Teaching was not Barbara Wright’s first career choice. She came from a family of entrepreneurs and had followed in their footsteps. Her present career in education began when she started as a substitute teacher in the Algebra 3 class at Longwood High School a few years back. Ms. Wright said, “I had been an entrepreneur all of my life but when I lost three three family members and, during the grieving process, my business had suffered. Teaching became a part of my healing process. The kids were learning what I was teaching and, after that first year, the school leadership asked me to stay on.”
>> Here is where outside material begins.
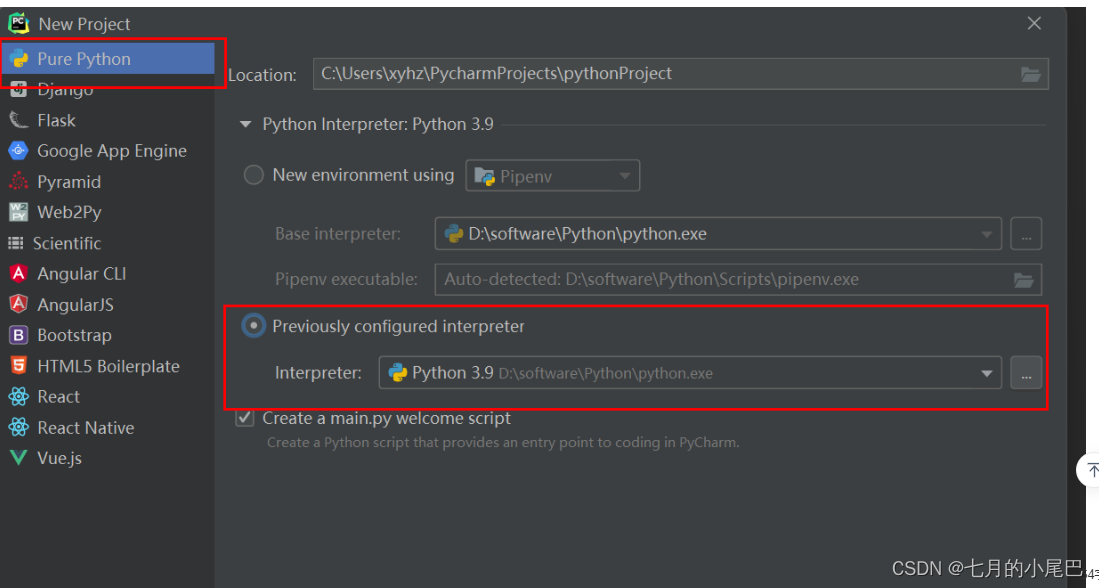The width and height of the screenshot is (1099, 588).
Task: Click the Angular CLI logo icon
Action: pos(18,273)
Then came another opportunity. Ms. Wright was offered to teach the Entrepreneurship class, something that she recognized as being tangential in the businesses that she had run. “Many of my employees were young adults and I knew where the holes were in their education.” She stresses the importance of math and wants to change her students’ mindset around math, especially as it relates to running a business. “In business, you have to know math. You have to be able to read a financial statement and understand the language of finance. As black entrepreneurs, we can create jobs and keep our wealth in our communities.”
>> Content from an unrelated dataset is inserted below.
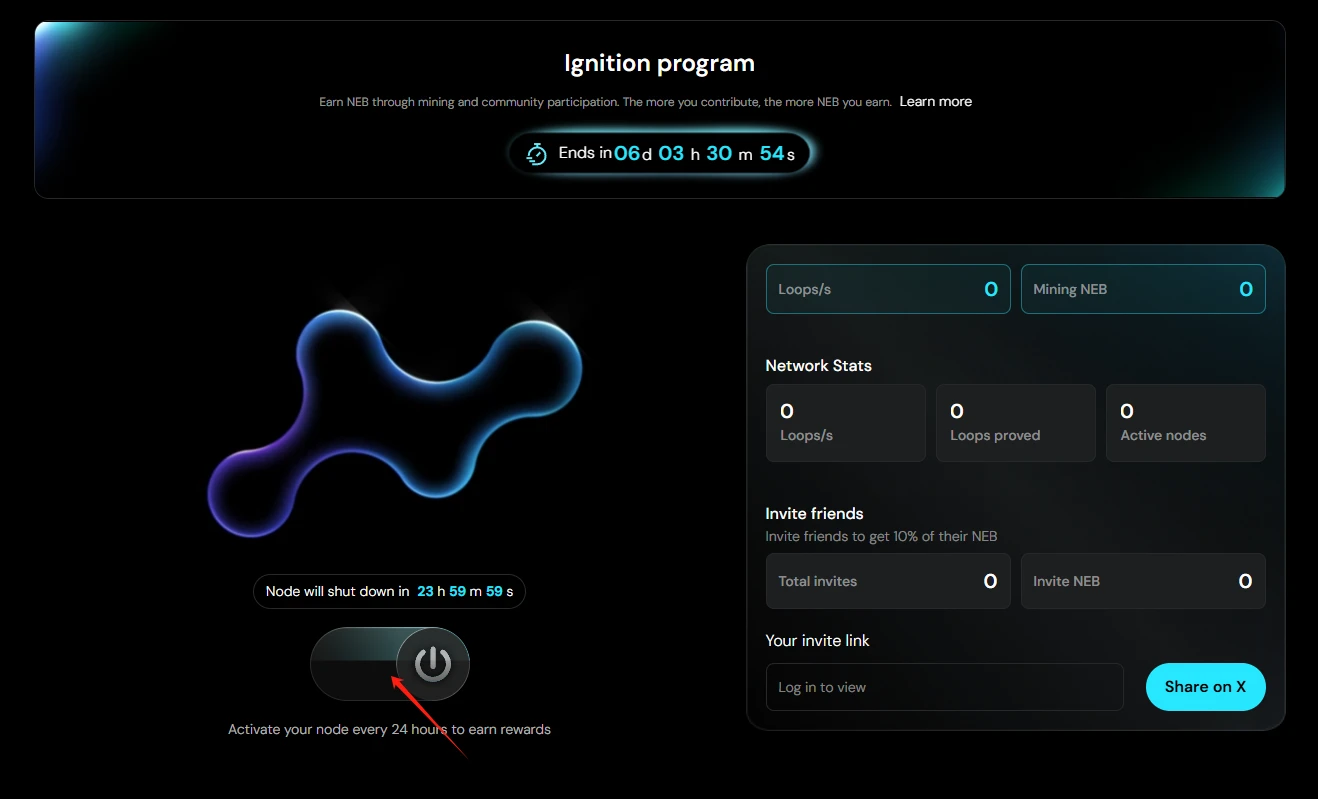This screenshot has width=1318, height=799.
Task: Click the Invite friends section heading
Action: (814, 513)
The Entrepreneurship class Ms. Wright teaches, uses the program components from Network For Teaching Entrepreneurship (NFTE). The curriculum ranges from understaning market research to being able to calculate expenses and overhead as well as basic bookkeeping. Ms. Wright believes that students will need to have an entrepreneurial mindset no matter what they choose to do in their life. “I tell them that, whatever their passion is, go to school, get experience and then go out and do it.” She wants them to see the possibilities so she invites entrepreneurs to present to her students. This year's roster includes a photographer who works for the USPS, a radiologist and a computer scientist who started their own construction business.
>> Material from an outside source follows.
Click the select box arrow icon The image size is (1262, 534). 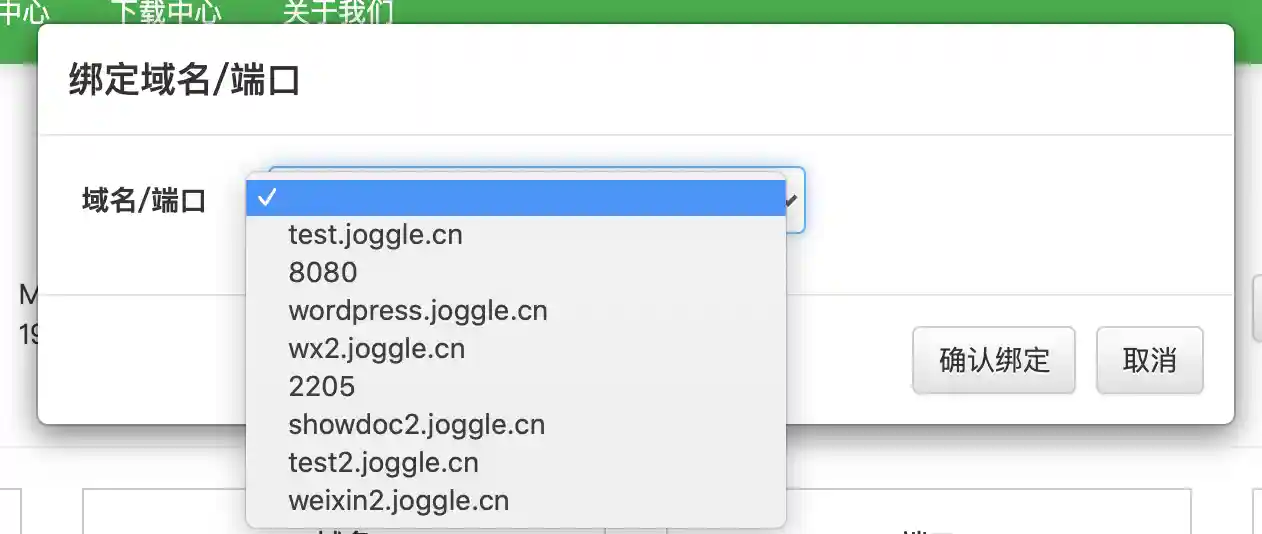pyautogui.click(x=792, y=201)
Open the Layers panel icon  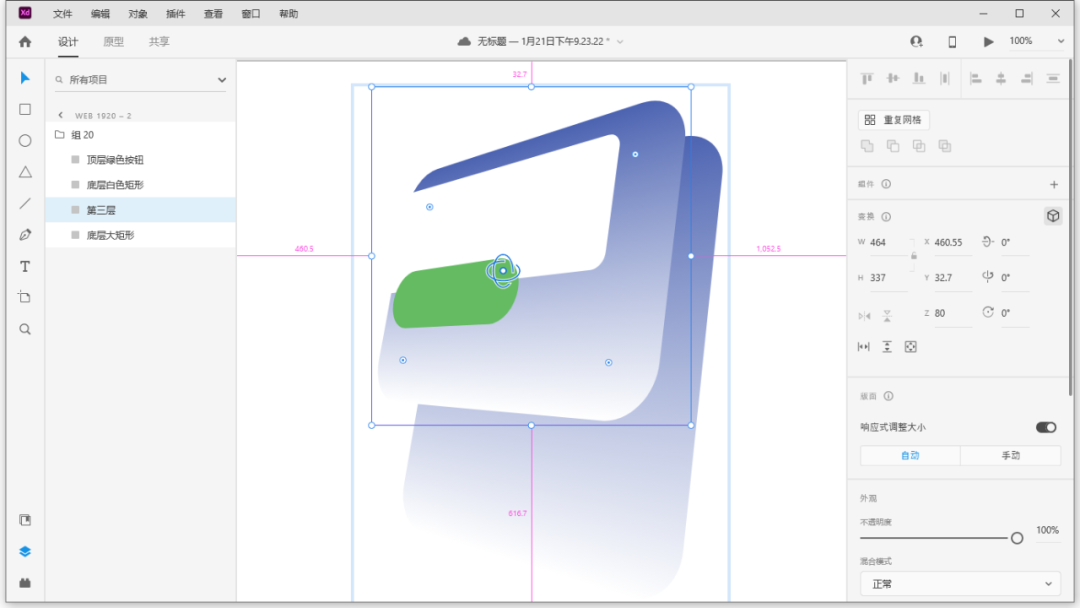click(25, 551)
On a recent Thursday, Ms. Wright’s class met with volunteers from NFTE. Business leaders from the community meet virtually with small groups of students to listen, guide and mentor the students as they build their business plans. At the end of the meeting, students and volunteers came back together to share their learning with one another.
Her work doesn’t stop there. Barbara is also the math interventionist and credit recovery coordinator for students who have fallen behind. She mentioned, “there are many different ways to teach Algebra. I try to teach in a real-world way and make it relatable to their lives.” While credit recovery is offered as a self-paced on-line course, she also provides additional one-on-one support. Ms. Wright is concerned about the number of students who will need intervention next year and is already prepared to support all of them. But there have been bright spots this year with some students. “Some of my students have done well in the small groups. They had no math confidence in class and often didn’t say anything. Now they have the confidence to speak up and not feel judged.” When students can return to in-person learning, Ms. Wright will bring what she has learned back into her classroom.
Barbara was diagnosed with breast cancer and underwent sixteen rounds of chemo, surgery, a month of radiation and three months of oral chemo which caused her hair loss. She credits prayer with helping her through that process but also her students. “My kids went through the process with me. I never wanted to shock them but when I talked with School Director Freeman about taking my wig off in front of them, they showed amazing empathy for me.” Barbara speaks to her students as individual people. “I want them to have the confidence to speak up and out about themselves. I tell them that, no matter what they do in life. They will have to sell themselves in every situation.” Ms. Wright will continue to focus on the future of her students and making sure they have the skills they need to tell their stories.